Apesar de viver em crise com o meu corpo, aquela exigência vinda de cima foi profundamente chocante. Uma jornalista não precisa ser magra para ser competente. Um profissional tem que ser avaliado pelo seu trabalho e não por seu peso ou por suas medidas.

Além de me deixar indignada, ouvir aquilo foi muito doloroso. Escutar que eu precisava emagrecer tornou reais todos os meus medos e sentimentos de fracasso. Eu era mesmo muito gorda. Não era só eu que achava.

Antes desse dia, eu me sentia um desastre no nível pessoal, mas acreditava que pelo menos profissionalmente era bem-sucedida. A partir dali, no entanto, passei a me sentir um fracasso total. E agora tinha praticamente um atestado de que estivera certa sobre o meu corpo o tempo todo. Aquela reunião oficializou que, para a empresa em que eu trabalhava, meu corpo era inapropriado. Todas as qualidades profissionais que sempre tive não bastavam. Eu precisava corresponder a um padrão de beleza para ser considerada uma boa jornalista.

Essa época foi um pesadelo. Parecia não ter sobrado nada de bom na minha vida. Os fantasmas da minha mente agora habitavam o mundo real e me assombravam dia e noite.

Chorei por vários dias e refleti muito sobre o que fazer. Pensei em pedir demissão, mas não podia – nem queria – desistir da minha carreira assim. Além disso, precisava pagar o aluguel, a prestação do carro, as contas… Eu não teria como me manter em São Paulo sem aquele emprego. E se eu demorasse para achar outro trabalho? Pensei, pensei, pensei muito, e decidi: vou emagrecer. E rápido.
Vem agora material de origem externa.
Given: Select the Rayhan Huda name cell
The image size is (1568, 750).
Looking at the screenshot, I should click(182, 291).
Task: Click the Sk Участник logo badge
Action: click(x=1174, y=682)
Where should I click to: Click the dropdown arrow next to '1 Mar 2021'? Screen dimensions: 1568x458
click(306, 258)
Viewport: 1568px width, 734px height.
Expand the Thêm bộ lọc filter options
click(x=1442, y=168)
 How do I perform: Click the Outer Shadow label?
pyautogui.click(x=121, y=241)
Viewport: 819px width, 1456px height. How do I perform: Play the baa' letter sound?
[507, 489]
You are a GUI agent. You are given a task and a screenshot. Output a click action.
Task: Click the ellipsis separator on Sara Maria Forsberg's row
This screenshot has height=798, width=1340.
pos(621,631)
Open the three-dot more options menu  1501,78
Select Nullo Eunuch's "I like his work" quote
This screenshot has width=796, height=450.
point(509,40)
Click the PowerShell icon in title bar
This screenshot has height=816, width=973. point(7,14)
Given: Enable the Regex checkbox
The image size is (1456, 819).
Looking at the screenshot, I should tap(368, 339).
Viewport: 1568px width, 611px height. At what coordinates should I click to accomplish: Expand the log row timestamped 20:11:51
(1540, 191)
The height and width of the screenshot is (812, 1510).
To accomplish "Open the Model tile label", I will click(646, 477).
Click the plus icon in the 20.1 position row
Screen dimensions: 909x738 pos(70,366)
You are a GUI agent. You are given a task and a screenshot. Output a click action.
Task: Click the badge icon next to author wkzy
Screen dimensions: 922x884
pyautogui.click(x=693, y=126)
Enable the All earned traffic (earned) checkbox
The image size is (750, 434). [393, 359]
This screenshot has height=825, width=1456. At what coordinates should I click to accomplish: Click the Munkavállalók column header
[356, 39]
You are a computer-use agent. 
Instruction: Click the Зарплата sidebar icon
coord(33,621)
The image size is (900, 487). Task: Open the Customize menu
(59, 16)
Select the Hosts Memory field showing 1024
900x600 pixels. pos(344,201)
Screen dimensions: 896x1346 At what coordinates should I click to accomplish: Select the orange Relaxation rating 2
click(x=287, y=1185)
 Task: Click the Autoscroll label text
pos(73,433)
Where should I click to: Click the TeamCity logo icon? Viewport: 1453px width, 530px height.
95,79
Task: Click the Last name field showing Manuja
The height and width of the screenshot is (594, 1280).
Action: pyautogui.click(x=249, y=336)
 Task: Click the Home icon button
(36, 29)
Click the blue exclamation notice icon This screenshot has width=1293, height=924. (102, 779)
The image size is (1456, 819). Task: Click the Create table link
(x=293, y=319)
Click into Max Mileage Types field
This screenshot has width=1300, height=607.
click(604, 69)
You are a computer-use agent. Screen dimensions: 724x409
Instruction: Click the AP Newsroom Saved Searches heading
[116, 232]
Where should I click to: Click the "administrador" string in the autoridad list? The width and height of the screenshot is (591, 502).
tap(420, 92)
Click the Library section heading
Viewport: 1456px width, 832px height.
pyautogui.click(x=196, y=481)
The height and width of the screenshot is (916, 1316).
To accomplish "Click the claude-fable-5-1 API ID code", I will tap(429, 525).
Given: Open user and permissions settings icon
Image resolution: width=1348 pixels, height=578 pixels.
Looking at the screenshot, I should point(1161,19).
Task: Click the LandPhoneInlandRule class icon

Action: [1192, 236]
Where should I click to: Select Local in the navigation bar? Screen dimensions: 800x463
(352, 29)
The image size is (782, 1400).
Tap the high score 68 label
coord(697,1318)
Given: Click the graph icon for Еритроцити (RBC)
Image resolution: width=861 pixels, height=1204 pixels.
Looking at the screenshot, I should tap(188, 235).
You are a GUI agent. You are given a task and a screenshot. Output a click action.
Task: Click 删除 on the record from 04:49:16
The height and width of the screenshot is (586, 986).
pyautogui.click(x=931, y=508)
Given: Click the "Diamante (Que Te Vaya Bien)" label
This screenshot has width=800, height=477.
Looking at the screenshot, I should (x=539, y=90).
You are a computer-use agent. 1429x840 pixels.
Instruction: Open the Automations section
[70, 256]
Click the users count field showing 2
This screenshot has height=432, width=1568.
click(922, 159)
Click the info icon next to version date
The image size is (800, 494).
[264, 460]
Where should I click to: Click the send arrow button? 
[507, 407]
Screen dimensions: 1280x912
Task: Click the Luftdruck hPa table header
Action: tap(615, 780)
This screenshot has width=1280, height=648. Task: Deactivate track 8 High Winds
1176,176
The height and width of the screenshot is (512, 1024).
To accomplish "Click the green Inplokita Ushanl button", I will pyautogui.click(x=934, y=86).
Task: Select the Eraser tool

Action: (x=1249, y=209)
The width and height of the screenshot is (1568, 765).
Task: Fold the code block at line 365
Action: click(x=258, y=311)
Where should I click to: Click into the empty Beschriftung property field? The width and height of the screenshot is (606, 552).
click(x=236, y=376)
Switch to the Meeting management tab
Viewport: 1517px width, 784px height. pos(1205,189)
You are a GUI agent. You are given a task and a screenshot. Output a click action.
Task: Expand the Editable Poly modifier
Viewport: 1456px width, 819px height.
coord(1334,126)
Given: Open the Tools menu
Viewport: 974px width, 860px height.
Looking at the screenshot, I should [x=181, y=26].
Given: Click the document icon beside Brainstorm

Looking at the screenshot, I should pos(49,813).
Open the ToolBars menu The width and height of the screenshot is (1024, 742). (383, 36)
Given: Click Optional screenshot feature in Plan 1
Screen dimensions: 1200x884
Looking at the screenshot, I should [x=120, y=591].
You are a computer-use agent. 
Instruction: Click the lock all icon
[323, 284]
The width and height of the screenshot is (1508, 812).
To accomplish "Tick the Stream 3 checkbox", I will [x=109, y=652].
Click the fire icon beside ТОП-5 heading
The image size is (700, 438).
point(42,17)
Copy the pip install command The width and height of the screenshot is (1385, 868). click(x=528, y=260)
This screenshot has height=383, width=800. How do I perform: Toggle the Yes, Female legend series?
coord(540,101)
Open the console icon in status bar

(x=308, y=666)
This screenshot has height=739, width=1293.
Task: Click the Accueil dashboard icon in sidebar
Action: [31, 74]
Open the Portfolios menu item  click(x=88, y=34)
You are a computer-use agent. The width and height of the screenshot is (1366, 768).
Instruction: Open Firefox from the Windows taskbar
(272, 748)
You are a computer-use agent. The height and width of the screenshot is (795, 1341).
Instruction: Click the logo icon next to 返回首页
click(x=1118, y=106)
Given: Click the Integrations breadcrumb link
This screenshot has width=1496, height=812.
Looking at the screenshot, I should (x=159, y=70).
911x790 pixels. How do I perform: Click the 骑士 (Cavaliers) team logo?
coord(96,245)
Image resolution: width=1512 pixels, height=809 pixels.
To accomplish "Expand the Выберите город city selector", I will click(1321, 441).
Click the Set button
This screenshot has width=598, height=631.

Voltei a tomar remédios. Experimentei de tudo. Fórmulas para tirar a fome, calmantes, diuréticos, laxantes, soníferos (afinal, com tanto medicamento misturado ficava impossível pregar o olho, e eu acordava às 4 da manhã para trabalhar). Tentei também aquele que reduz a absorção da gordura dos alimentos e que produz efeitos colaterais constrangedores, como diarreia, incontinência fecal e flatulência. Qualquer remédio para emagrecer que lançavam eu tomava. E fiz diversos tratamentos estéticos para reduzir medidas e perder peso, todos caros e praticamente ineficazes ou com efeitos que duravam muito pouco.

E assim foram mais três anos castigando meu corpo. Sabe quanto eu emagreci? Nada. Zero. Hoje posso dizer que nem os remédios nem os tratamentos adiantaram para aplacar minha angústia, porque o corpo que eu queria ter era impossível para mim.

Depois de um tempo, surgiu a oportunidade de fazer um teste para ser a apresentadora da previsão do tempo no jornal local. Entrei no estúdio, fiz o teste e, quando saí, perguntei para a minha chefe da época se tinha ido bem. Ela respondeu, sem cerimônia: “Sim, mas precisa emagrecer mais.” Claro que não passei no teste. Nova pancada na minha autoconfiança.

E não parou por aí: em mais duas ocasiões ouvi que eu deveria perder peso. Quando me dei conta de que já tinha ouvido quatro vezes, de quatro chefes diferentes, que eu era boa profissional, mas que precisava emagrecer, fiquei completamente desiludida com minha carreira e com a profissão de jornalista de TV.